## EXERCISE BRIEF
Render every line of the records that follow as a Markdown table with two columns, Row and Line, numbering the rows in order and leaving out blank lines.

>>>>

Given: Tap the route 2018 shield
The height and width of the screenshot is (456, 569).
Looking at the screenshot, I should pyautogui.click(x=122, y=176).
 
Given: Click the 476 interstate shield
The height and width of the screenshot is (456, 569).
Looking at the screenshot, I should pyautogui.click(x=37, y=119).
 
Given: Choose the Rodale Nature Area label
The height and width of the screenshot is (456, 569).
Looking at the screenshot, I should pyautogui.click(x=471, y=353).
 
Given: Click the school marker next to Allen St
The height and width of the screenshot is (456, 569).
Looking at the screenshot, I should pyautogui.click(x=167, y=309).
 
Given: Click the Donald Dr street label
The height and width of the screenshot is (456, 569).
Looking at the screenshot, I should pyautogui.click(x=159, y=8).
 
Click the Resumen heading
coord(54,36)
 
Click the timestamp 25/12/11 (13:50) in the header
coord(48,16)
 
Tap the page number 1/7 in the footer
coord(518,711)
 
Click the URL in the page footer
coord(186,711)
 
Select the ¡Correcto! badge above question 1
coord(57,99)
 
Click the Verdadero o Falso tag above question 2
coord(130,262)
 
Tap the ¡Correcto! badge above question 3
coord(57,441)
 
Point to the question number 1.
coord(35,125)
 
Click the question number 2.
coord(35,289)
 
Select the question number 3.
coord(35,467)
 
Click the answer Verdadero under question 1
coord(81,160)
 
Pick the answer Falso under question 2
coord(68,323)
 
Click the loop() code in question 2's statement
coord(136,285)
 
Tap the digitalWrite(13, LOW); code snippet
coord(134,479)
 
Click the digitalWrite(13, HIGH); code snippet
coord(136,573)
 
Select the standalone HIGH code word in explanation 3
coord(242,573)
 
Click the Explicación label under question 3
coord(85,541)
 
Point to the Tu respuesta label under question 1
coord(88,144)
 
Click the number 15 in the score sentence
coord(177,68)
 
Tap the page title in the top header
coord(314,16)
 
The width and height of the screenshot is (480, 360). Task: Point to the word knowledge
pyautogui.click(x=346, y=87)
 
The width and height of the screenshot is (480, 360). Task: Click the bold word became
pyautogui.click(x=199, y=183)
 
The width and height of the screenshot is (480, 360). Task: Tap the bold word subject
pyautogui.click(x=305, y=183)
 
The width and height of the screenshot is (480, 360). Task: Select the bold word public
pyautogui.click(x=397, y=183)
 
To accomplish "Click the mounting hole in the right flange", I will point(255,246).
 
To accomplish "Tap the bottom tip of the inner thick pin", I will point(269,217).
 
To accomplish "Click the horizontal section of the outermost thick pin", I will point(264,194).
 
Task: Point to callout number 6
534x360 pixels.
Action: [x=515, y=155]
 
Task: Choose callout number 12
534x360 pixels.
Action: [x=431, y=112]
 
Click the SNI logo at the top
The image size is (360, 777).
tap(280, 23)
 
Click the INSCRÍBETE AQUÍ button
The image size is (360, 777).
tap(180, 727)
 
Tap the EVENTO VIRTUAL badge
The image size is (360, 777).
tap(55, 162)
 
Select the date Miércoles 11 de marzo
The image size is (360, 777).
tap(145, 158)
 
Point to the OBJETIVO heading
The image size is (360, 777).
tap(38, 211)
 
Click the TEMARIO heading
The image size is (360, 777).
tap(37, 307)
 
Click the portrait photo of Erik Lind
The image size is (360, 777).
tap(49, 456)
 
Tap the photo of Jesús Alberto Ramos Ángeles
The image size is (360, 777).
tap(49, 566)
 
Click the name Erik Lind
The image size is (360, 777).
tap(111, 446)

<<<<

## ANSWER TO THIS PROBLEM
| Row | Line |
|---|---|
| 1 | Given: Tap the route 2018 shield |
| 2 | The height and width of the screenshot is (456, 569). |
| 3 | Looking at the screenshot, I should pyautogui.click(x=122, y=176). |
| 4 | Given: Click the 476 interstate shield |
| 5 | The height and width of the screenshot is (456, 569). |
| 6 | Looking at the screenshot, I should pyautogui.click(x=37, y=119). |
| 7 | Given: Choose the Rodale Nature Area label |
| 8 | The height and width of the screenshot is (456, 569). |
| 9 | Looking at the screenshot, I should pyautogui.click(x=471, y=353). |
| 10 | Given: Click the school marker next to Allen St |
| 11 | The height and width of the screenshot is (456, 569). |
| 12 | Looking at the screenshot, I should pyautogui.click(x=167, y=309). |
| 13 | Given: Click the Donald Dr street label |
| 14 | The height and width of the screenshot is (456, 569). |
| 15 | Looking at the screenshot, I should pyautogui.click(x=159, y=8). |
| 16 | Click the Resumen heading |
| 17 | coord(54,36) |
| 18 | Click the timestamp 25/12/11 (13:50) in the header |
| 19 | coord(48,16) |
| 20 | Tap the page number 1/7 in the footer |
| 21 | coord(518,711) |
| 22 | Click the URL in the page footer |
| 23 | coord(186,711) |
| 24 | Select the ¡Correcto! badge above question 1 |
| 25 | coord(57,99) |
| 26 | Click the Verdadero o Falso tag above question 2 |
| 27 | coord(130,262) |
| 28 | Tap the ¡Correcto! badge above question 3 |
| 29 | coord(57,441) |
| 30 | Point to the question number 1. |
| 31 | coord(35,125) |
| 32 | Click the question number 2. |
| 33 | coord(35,289) |
| 34 | Select the question number 3. |
| 35 | coord(35,467) |
| 36 | Click the answer Verdadero under question 1 |
| 37 | coord(81,160) |
| 38 | Pick the answer Falso under question 2 |
| 39 | coord(68,323) |
| 40 | Click the loop() code in question 2's statement |
| 41 | coord(136,285) |
| 42 | Tap the digitalWrite(13, LOW); code snippet |
| 43 | coord(134,479) |
| 44 | Click the digitalWrite(13, HIGH); code snippet |
| 45 | coord(136,573) |
| 46 | Select the standalone HIGH code word in explanation 3 |
| 47 | coord(242,573) |
| 48 | Click the Explicación label under question 3 |
| 49 | coord(85,541) |
| 50 | Point to the Tu respuesta label under question 1 |
| 51 | coord(88,144) |
| 52 | Click the number 15 in the score sentence |
| 53 | coord(177,68) |
| 54 | Tap the page title in the top header |
| 55 | coord(314,16) |
| 56 | The width and height of the screenshot is (480, 360). Task: Point to the word knowledge |
| 57 | pyautogui.click(x=346, y=87) |
| 58 | The width and height of the screenshot is (480, 360). Task: Click the bold word became |
| 59 | pyautogui.click(x=199, y=183) |
| 60 | The width and height of the screenshot is (480, 360). Task: Tap the bold word subject |
| 61 | pyautogui.click(x=305, y=183) |
| 62 | The width and height of the screenshot is (480, 360). Task: Select the bold word public |
| 63 | pyautogui.click(x=397, y=183) |
| 64 | To accomplish "Click the mounting hole in the right flange", I will point(255,246). |
| 65 | To accomplish "Tap the bottom tip of the inner thick pin", I will point(269,217). |
| 66 | To accomplish "Click the horizontal section of the outermost thick pin", I will point(264,194). |
| 67 | Task: Point to callout number 6 |
| 68 | 534x360 pixels. |
| 69 | Action: [x=515, y=155] |
| 70 | Task: Choose callout number 12 |
| 71 | 534x360 pixels. |
| 72 | Action: [x=431, y=112] |
| 73 | Click the SNI logo at the top |
| 74 | The image size is (360, 777). |
| 75 | tap(280, 23) |
| 76 | Click the INSCRÍBETE AQUÍ button |
| 77 | The image size is (360, 777). |
| 78 | tap(180, 727) |
| 79 | Tap the EVENTO VIRTUAL badge |
| 80 | The image size is (360, 777). |
| 81 | tap(55, 162) |
| 82 | Select the date Miércoles 11 de marzo |
| 83 | The image size is (360, 777). |
| 84 | tap(145, 158) |
| 85 | Point to the OBJETIVO heading |
| 86 | The image size is (360, 777). |
| 87 | tap(38, 211) |
| 88 | Click the TEMARIO heading |
| 89 | The image size is (360, 777). |
| 90 | tap(37, 307) |
| 91 | Click the portrait photo of Erik Lind |
| 92 | The image size is (360, 777). |
| 93 | tap(49, 456) |
| 94 | Tap the photo of Jesús Alberto Ramos Ángeles |
| 95 | The image size is (360, 777). |
| 96 | tap(49, 566) |
| 97 | Click the name Erik Lind |
| 98 | The image size is (360, 777). |
| 99 | tap(111, 446) |